Умер Анджей Вайда
В среду Польша будет хоронить Анджея Вайду, скончавшегося на 91-м году жизни. За 60 лет он снял 41 полнометражный игровой фильм, но, даже если бы снял только "Пепел и алмаз" (1958), бессмертие было бы ему гарантировано.
Баллада о Мачеке Хелмицком, юном рыцаре антикоммунистического террора, бессмысленно убивающем и мучительно погибающем 9 мая 1945 года, стала частью жизни всех, кто ее видел. Они уже никогда не забудут близорукие глаза Збигнева Цыбульского за дымчатыми очками — "свидетельством неразделенной любви к родине" — и полыхающий спирт в стопках — антивечный огонь памяти павших товарищей. Полонез Огинского, плывущий над шабашем мародеров, крадущих чужую славу и победу, и то, как падает в объятия Мачека убитый им старый, одышливый романтик — коммунист Щука, враг в жизни и брат в смерти.

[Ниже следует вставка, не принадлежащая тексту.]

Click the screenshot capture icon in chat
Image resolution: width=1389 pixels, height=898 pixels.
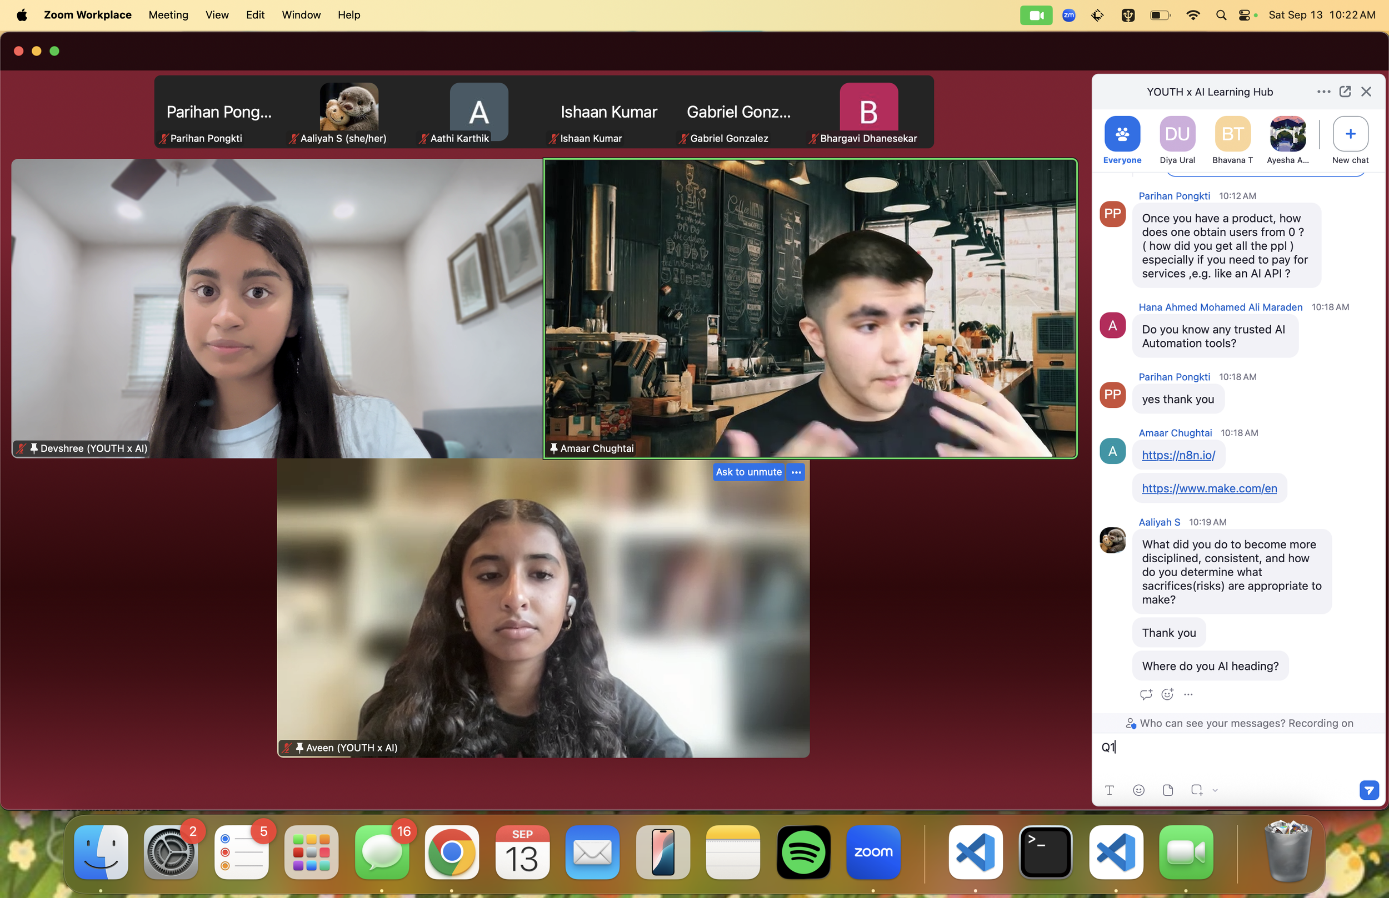pyautogui.click(x=1196, y=790)
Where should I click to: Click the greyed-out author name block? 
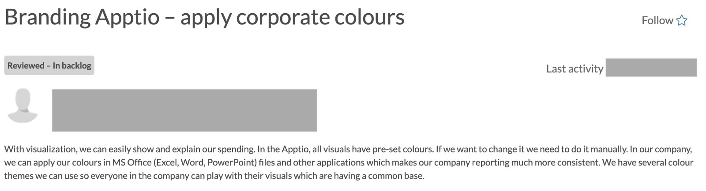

Фильм стал символом "польской школы", обратившейся к событиям оккупации и послевоенной братоубийственной гражданской войны между фракциями Сопротивления. Она поразила мир экзистенциальным трагизмом, притчеобразным сюжетосложением и патетическим символизмом. Но "Пепел и алмаз" невозможно воспринимать в одном польском контексте. Это фильм обо всех проигранных и еще не вспыхнувших, но заведомо обреченных мятежах, выкашивающих поколения юных романтиков, и неважно, какому делу они преданы.
Называть Вайду отцом "польской школы" тоже не совсем корректно: скорее, пионером. "Школа" — не сумма монологов, а трагический хор поколения, чью юность раздавила война: голоса Вайды, Мунка, Кавалеровича, Хаса, Пассендорфера звучали на равных. Но только Вайда вышел за пределы кино, его фильмы стали синонимом польской культуры и катехизисом "национальной идеи". Вайда не летописал историю Польши, а писал с чистого листа.
Точно так же творили национальные мифы — фундамент национальных государств — романтики в начале XIX века. В Польше, расчлененной соседями еще до появления самого понятия "нации", процесс задержался. Вайде и его товарищам выпала роль романтиков, обреченных на агрессивно антиромантическую эпоху. Они пылко любили родину и не питали никаких иллюзий по ее поводу. "Польскую идею", заявленную в "Канале" (1957) и "Пепле и алмазе", Вайда развил в "Летне" (1959), в гениальном "Пепле" (1965) из времен наполеоновских войн и даже в камерных драмах об угасании помещичьего быта. Эта идея — душераздирающее, самоотверженное, театрализованное и бессмысленное самоубийство цвета нации в погоне за миражами величия.
Но грянула "Солидарность", и Вайда сошел с Олимпа, оказался живым человеком, подверженным, вопреки своей философии, соблазну политики. Еще в 1976 году он снял "Человека из мрамора", трагический памфлет о несчастной судьбе рабочего в рабочем государстве. "Человек из железа" (1981), сиюминутный, поспешный, но удивительно искренний гимн гданьским забастовщикам принес Вайде каннское "золото". Когда "Солидарность" победила, Вайда принялся переосмысливать самого себя, корректировать исторические акценты и даже обрядил в легендарную кожанку Мачека персонажа "Перстенька с орлом в короне" (1992). Предпоследний его фильм — "Валенса. Человек из надежды" (2013), почти житие "святого" Валенсы,— говорит больше о режиссере, способном, вопреки возрасту и опыту, влюбиться в своего героя, чем о самом герое. Но по-настоящему он простился со зрителями "Катынью" (2007), фильмом античного пафоса. В Катыни погиб отец Вайды, но режиссер завещал миру видеть в истории не мелодраму, населенную "плохими" и "хорошими" марионетками, а трагедию судьбы, не частной, но национальной.